Seasonal variation in phosphorus concentration-discharge hysteresis inferred from high-frequency in situ monitoring

•Hourly phosphorus and turbidity data show hysteresis patterns with stream discharge.•Clockwise and anti-clockwise events are both common and consistent for determinands.•Discharge volume and air temperature are the main controls of hysteresis direction.•Fuzzy logic model shows high accuracy in predicting the hysteresis direction.•There is a clear seasonal transition in phosphorus transport patterns.

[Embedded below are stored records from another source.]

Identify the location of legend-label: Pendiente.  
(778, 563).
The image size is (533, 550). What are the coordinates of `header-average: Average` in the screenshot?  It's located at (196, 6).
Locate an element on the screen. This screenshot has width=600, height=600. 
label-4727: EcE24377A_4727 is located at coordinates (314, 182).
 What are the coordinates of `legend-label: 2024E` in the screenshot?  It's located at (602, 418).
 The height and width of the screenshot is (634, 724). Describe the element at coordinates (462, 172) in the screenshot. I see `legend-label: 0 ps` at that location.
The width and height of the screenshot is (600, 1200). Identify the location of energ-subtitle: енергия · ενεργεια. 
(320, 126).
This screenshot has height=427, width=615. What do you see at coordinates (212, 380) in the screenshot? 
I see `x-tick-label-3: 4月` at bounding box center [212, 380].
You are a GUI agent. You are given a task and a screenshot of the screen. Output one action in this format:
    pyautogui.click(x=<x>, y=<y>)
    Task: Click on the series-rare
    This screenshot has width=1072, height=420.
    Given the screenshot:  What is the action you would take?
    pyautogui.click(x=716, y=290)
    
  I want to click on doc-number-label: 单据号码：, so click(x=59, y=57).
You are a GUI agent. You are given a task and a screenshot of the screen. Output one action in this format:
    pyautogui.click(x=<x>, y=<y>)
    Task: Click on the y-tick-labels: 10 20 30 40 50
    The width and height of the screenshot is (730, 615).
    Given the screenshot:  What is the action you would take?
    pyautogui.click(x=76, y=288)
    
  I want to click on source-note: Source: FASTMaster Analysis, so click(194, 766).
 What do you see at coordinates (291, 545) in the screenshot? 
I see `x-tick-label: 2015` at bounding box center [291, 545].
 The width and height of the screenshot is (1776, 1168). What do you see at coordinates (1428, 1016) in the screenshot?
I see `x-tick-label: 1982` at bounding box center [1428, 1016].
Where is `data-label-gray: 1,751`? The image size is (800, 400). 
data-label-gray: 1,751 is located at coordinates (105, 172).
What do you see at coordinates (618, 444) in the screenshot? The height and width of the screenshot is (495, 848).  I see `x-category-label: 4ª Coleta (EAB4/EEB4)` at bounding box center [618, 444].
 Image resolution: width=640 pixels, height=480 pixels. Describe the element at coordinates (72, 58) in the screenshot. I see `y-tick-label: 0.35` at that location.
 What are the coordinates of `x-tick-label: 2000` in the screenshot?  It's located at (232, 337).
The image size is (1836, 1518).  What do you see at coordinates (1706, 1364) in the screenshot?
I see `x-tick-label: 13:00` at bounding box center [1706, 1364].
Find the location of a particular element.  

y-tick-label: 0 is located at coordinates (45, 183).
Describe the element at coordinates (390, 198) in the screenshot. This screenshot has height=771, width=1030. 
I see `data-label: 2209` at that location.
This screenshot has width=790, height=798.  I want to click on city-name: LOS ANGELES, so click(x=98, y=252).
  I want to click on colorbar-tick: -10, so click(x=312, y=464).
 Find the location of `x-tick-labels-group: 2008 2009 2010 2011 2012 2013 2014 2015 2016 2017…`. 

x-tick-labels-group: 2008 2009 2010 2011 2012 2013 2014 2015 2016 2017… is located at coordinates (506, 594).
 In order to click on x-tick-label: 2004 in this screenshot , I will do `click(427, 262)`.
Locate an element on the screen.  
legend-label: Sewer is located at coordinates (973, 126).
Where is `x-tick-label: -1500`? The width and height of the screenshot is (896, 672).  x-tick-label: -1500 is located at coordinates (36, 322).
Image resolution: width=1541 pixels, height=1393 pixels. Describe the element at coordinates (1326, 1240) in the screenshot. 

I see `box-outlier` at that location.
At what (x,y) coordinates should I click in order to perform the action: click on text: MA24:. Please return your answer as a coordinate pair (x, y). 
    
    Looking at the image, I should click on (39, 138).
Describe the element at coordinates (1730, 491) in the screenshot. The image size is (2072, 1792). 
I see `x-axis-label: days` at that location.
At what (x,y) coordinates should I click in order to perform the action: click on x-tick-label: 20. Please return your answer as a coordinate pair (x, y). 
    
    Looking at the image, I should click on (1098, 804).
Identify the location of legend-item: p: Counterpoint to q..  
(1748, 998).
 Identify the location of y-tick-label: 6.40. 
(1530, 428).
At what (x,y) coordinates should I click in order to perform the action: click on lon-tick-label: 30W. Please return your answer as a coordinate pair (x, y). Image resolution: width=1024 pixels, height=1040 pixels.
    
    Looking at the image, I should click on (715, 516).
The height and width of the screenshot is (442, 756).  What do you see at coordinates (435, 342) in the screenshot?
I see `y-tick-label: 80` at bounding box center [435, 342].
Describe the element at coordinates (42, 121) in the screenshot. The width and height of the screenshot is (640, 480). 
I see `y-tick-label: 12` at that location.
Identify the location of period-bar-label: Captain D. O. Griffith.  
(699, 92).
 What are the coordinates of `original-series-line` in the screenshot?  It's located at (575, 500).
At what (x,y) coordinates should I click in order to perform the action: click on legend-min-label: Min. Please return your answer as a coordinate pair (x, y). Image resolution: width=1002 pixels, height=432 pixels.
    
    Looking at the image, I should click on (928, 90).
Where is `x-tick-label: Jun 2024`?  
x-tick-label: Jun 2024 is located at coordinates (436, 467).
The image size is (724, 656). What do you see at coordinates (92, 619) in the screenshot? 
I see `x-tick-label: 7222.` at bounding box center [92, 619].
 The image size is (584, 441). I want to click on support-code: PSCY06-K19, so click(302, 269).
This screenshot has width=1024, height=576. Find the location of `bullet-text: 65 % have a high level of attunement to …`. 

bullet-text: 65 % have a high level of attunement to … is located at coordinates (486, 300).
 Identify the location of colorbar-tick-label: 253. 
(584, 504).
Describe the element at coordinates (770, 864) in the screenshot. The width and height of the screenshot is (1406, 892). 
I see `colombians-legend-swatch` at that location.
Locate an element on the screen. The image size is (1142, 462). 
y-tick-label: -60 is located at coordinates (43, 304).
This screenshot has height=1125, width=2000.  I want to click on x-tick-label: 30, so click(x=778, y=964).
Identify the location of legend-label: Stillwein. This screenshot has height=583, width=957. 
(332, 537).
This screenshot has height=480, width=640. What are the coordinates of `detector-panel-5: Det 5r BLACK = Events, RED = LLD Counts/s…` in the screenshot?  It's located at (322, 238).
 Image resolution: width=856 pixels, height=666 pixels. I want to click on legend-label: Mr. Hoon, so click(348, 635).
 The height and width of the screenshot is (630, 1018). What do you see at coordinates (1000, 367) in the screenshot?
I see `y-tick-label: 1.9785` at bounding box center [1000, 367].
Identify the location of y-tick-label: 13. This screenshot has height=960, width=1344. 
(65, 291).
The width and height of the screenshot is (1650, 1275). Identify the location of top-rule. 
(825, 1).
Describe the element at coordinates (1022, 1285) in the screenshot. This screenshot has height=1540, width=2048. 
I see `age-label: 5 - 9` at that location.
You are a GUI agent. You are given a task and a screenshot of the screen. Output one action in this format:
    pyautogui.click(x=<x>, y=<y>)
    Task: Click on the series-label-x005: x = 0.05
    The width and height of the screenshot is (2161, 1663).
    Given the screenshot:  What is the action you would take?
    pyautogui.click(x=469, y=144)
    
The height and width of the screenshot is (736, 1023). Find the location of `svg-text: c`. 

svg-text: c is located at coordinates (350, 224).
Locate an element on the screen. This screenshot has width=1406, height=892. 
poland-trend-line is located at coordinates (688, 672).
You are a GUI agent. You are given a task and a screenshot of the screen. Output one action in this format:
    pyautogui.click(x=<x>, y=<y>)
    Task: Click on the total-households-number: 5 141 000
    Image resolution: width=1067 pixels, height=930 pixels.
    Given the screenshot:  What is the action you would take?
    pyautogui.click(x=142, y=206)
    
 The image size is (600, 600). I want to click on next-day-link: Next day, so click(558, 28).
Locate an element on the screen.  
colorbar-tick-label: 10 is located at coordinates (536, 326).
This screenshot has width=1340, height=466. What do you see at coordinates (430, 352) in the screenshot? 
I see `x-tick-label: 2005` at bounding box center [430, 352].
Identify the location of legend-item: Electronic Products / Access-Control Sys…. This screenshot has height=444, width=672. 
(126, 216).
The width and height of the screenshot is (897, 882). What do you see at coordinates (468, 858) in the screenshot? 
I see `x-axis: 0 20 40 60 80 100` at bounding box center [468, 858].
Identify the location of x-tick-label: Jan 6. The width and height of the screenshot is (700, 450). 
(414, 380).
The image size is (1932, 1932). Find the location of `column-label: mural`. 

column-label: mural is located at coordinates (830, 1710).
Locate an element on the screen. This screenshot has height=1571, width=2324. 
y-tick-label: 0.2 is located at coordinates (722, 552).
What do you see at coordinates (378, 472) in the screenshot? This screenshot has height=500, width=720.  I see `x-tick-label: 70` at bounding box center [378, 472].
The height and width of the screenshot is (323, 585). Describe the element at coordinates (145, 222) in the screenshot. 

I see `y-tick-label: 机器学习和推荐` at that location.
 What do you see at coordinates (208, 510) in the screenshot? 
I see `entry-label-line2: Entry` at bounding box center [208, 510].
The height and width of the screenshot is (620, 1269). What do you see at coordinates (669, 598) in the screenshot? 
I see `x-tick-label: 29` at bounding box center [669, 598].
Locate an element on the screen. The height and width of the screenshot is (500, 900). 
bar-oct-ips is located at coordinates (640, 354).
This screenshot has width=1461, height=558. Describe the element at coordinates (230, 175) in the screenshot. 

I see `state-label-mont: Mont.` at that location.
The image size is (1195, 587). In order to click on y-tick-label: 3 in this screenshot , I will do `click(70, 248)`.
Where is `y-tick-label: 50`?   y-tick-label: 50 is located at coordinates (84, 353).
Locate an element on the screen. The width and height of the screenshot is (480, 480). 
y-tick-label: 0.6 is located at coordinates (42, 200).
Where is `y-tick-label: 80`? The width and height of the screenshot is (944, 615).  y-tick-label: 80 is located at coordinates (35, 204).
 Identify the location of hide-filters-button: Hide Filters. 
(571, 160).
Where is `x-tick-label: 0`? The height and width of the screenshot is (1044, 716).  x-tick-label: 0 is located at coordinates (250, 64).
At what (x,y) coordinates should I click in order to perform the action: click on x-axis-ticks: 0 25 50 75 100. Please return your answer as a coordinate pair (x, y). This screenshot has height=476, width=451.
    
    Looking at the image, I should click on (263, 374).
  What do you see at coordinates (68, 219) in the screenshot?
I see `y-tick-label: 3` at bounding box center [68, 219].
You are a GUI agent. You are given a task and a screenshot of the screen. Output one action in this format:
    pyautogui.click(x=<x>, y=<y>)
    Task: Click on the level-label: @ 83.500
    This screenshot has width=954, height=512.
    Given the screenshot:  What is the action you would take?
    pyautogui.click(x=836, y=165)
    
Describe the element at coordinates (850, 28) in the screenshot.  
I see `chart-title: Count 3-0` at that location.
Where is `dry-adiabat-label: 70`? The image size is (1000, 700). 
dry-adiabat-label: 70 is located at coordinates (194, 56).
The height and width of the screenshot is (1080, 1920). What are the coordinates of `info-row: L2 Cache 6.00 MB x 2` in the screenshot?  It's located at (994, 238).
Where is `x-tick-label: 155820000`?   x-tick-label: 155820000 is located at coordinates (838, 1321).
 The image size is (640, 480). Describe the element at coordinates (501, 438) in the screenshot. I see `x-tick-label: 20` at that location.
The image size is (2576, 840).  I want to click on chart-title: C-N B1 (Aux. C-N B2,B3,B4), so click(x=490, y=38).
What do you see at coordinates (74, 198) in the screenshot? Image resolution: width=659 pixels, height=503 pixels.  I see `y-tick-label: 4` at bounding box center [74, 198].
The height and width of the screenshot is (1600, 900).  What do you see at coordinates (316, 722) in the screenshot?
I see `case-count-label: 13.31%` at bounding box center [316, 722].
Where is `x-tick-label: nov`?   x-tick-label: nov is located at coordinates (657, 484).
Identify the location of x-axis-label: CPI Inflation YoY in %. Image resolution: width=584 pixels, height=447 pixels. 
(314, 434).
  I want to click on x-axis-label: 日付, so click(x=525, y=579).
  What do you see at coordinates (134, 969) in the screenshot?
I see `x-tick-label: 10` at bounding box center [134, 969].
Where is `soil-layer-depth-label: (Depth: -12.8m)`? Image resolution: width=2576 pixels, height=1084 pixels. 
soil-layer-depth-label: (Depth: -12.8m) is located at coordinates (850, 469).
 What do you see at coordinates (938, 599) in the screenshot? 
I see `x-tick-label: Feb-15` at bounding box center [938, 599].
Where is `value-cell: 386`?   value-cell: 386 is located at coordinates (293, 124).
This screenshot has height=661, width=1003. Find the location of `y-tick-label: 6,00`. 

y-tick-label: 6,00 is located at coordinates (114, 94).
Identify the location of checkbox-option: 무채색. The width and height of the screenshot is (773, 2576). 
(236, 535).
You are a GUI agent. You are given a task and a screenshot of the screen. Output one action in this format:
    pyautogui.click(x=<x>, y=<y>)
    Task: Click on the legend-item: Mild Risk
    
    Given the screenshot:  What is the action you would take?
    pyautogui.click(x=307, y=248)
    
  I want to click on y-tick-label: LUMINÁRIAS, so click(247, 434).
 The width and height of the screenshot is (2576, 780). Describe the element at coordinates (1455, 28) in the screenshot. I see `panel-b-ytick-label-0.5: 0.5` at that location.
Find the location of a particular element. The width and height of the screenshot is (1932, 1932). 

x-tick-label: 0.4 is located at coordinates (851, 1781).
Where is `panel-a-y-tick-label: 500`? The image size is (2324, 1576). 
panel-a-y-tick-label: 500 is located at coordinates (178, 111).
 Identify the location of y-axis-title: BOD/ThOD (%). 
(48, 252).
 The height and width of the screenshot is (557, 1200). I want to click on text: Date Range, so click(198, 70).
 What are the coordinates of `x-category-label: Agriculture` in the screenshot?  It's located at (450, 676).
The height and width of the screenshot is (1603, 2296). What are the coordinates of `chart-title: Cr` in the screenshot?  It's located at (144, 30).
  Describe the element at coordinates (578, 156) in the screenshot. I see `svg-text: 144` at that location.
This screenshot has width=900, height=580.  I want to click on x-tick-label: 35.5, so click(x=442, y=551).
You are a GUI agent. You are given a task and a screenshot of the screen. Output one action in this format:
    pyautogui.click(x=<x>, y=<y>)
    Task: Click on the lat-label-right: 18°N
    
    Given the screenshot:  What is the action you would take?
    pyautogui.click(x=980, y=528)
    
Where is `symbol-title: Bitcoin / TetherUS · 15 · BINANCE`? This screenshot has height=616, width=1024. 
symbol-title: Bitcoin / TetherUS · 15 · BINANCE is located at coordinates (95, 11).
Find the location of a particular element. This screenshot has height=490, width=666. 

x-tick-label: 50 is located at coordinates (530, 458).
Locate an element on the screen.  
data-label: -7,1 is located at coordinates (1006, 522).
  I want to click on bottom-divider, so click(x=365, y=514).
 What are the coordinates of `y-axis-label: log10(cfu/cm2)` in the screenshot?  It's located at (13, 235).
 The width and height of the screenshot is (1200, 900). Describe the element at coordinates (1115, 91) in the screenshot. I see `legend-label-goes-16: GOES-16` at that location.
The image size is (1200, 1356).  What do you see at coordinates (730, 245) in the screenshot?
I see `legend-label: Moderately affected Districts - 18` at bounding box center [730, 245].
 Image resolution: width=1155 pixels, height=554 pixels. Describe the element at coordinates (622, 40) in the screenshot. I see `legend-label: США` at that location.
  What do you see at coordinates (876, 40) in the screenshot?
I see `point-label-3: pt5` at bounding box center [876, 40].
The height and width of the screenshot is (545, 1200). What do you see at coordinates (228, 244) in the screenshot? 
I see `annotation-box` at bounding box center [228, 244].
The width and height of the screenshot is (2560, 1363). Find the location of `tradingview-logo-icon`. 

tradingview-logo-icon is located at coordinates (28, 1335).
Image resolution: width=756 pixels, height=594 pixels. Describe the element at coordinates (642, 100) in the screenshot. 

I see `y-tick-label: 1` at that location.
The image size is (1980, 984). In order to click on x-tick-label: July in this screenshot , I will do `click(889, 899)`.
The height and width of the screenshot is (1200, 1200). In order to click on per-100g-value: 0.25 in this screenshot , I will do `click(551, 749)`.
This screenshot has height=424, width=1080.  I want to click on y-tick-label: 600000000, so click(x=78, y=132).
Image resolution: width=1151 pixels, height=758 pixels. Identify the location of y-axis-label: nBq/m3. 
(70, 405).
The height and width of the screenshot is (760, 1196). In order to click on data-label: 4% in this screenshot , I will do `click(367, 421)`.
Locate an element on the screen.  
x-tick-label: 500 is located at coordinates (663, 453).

SummaryHigh-resolution in situ total phosphorus (TP), total reactive phosphorus (TRP) and turbidity (TURB) time series are presented for a groundwater-dominated agricultural catchment. Meta-analysis of concentration-discharge (c-q) intra-storm signatures for 61 storm events revealed dominant hysteretic patterns with similar frequency of anti-clockwise and clockwise responses; different determinands (TP, TRP, TURB) behaved similarly. We found that the c-q loop direction is controlled by seasonally variable flow discharge and temperature whereas the magnitude is controlled by antecedent rainfall. Anti-clockwise storm events showed lower flow discharge and higher temperature compared to clockwise events. Hydrological controls were more important for clockwise events and TP and TURB responses, whereas in-stream biogeochemical controls were important for anti-clockwise storm events and TRP responses. Based on the best predictors of the direction of the hysteresis loops, we calibrated and validated a simple fuzzy logic inference model (FIS) to determine likely direction of the c-q responses. We show that seasonal and inter-storm succession in clockwise and anti-clockwise responses corroborates the transition in P transport from a chemostatic to an episodic regime. Our work delivers new insights for the evidence base on the complexity of phosphorus dynamics. We show the critical value of high-frequency in situ observations in advancing understanding of freshwater biogeochemical processes.